She nods. “My grandmother was pretty much the best person in my world. Anyway,” she goes on quickly, because she can feel the tightness in her chest and she doesn’t want to do  _ that  _ on their first date, “my dad was never in the picture, so aside from my grandparents, it was just my mom and me, then my brother came along, the same way I did, and,” she shrugs, “baby makes three.” As she’s trying to figure out just how much to share on the first date, she spots their server out of the corner of her eye, exiting the kitchen with their pizza, if the way she makes eye contact and smiles is any indication.

She squeezes Chris’s hand where he’d linked their fingers together over the table and nods in the direction of the approaching server. He pulls his hand back when he spots her and clears the space at the center of the table so she has a place to put the pizza. Once she’s gone again and they both have slices on their plates and she’s picking off the olives (he’d told the server to leave the mushrooms off her half, which he must have remembered from their dinner together in Boston, but she’d never mentioned anything about olives; she’d ordered the pizza knowing they were on there and was prepared to pick them off), Chris picks the conversation right back up where they’d left off, which she was kind of hoping he wasn’t going to do. “So, are the three of you really close, then, since it was just you?”

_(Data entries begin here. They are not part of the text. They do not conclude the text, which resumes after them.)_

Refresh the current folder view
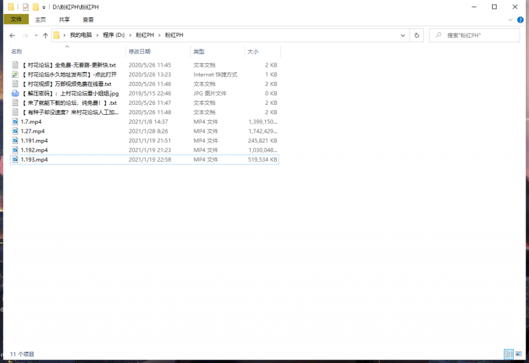The height and width of the screenshot is (363, 529). click(x=417, y=35)
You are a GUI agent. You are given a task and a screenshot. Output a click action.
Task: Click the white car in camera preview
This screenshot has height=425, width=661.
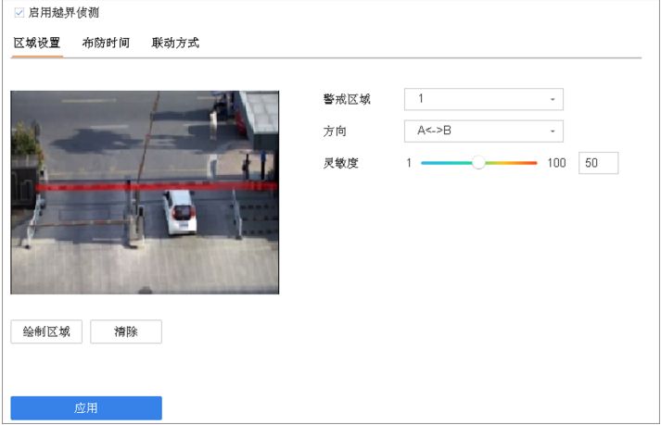(178, 210)
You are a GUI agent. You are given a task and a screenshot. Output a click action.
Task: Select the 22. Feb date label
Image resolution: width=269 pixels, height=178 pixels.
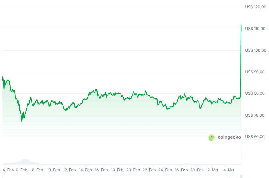pos(149,170)
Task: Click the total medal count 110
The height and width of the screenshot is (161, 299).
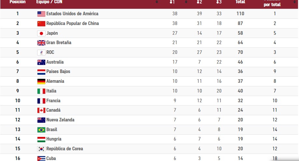Action: [240, 14]
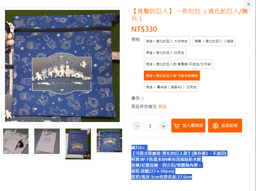Select option 預購 > 進化的巨人 小提袋
Viewport: 256px width, 191px height.
click(214, 41)
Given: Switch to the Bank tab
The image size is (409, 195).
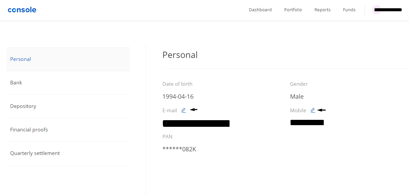Looking at the screenshot, I should click(68, 83).
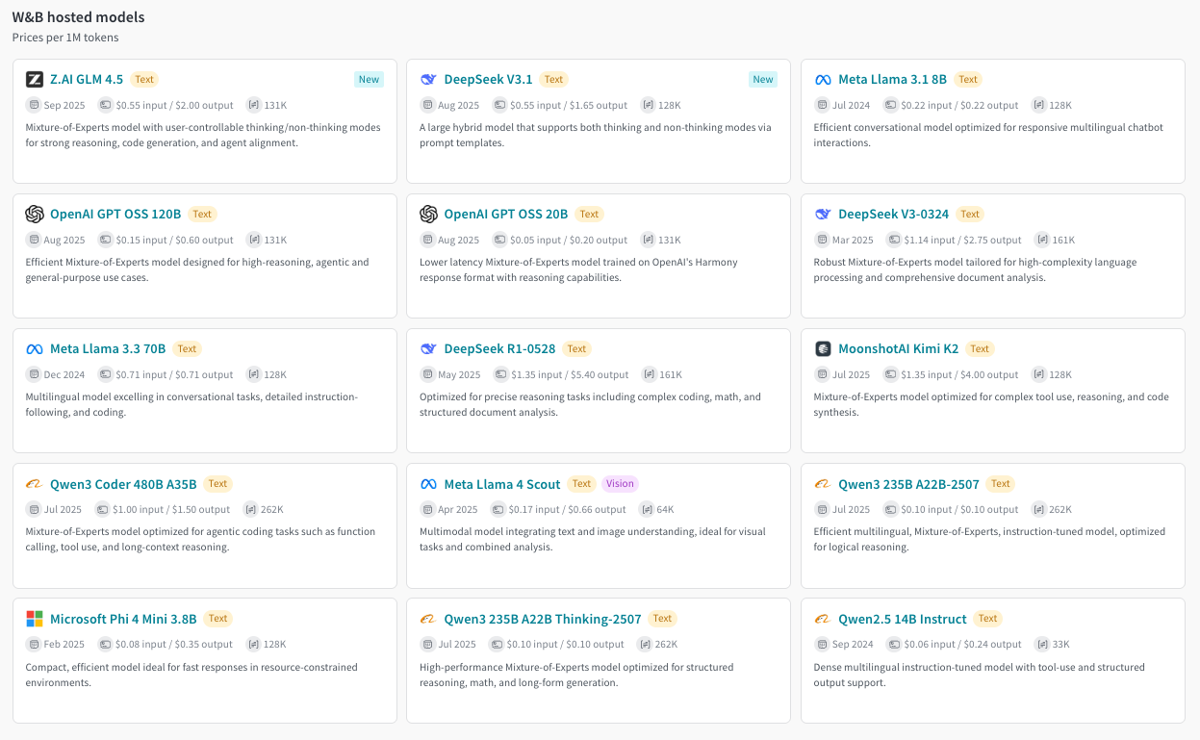1200x740 pixels.
Task: Click the Meta logo beside Llama 3.1 8B
Action: coord(823,80)
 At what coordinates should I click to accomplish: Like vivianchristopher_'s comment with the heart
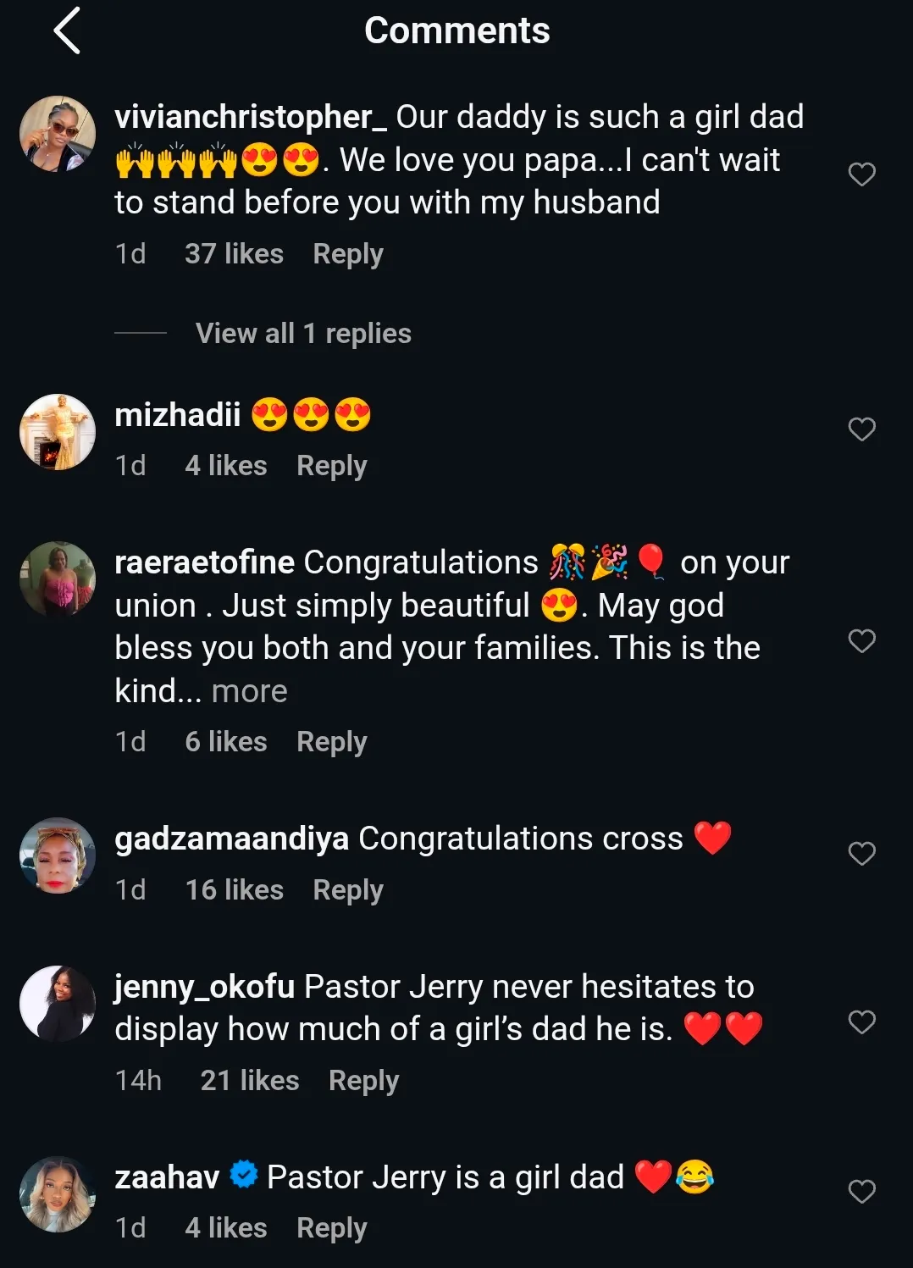click(861, 174)
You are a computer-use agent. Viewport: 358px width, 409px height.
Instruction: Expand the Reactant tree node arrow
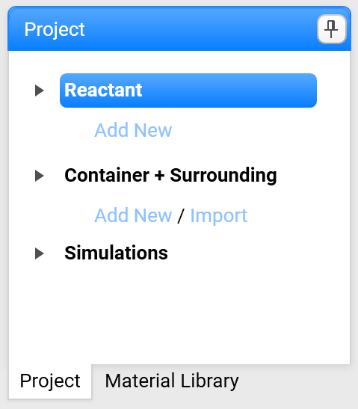point(40,90)
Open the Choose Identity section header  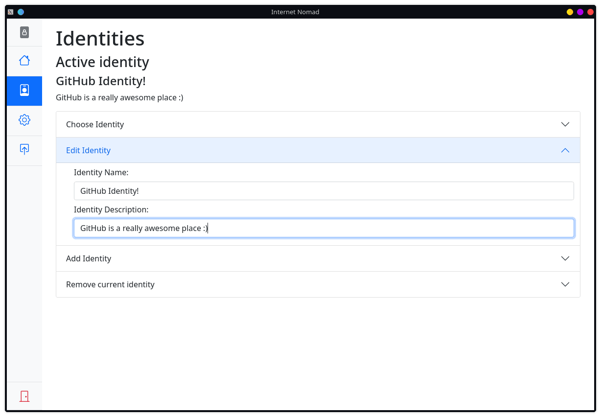95,124
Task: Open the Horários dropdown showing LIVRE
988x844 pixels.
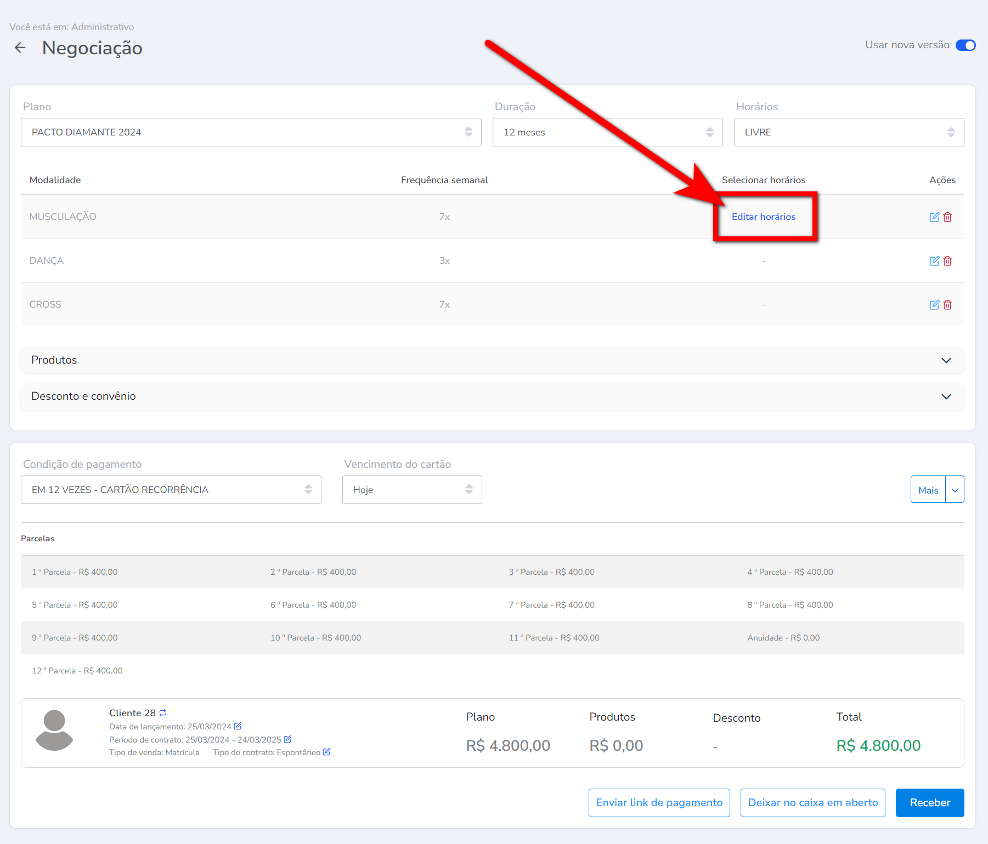Action: click(849, 132)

She shrugs one shoulder and pops a pepperoni into her mouth, “Not exactly. My mom worked a lot. My grandparents stepped up a lot for the first five years or so, then I just kind of took over. My mom and I never really developed that mother-daughter bond that most have, I’m sure your sisters and your mom do,” he looks a little guilty as he nods, “because we never really got to  _ be  _ mother and daughter, in that sense.” She tears off just the point of her slice of pizza to test it. The cheese was practically still bubbling when the server brought it out, so she knows better than to try to take a full bite. It’s still hotter than she would like (she notices he hasn’t really dived in yet either, and she doesn’t know if it’s for that same reason or just because he’s been listening to her), so she decides to give it another couple minutes and and takes a long pull from her beer instead, letting the amber liquid pass over her lips and tongue slowly so that she can draw out the action without drinking half the beer in one swig.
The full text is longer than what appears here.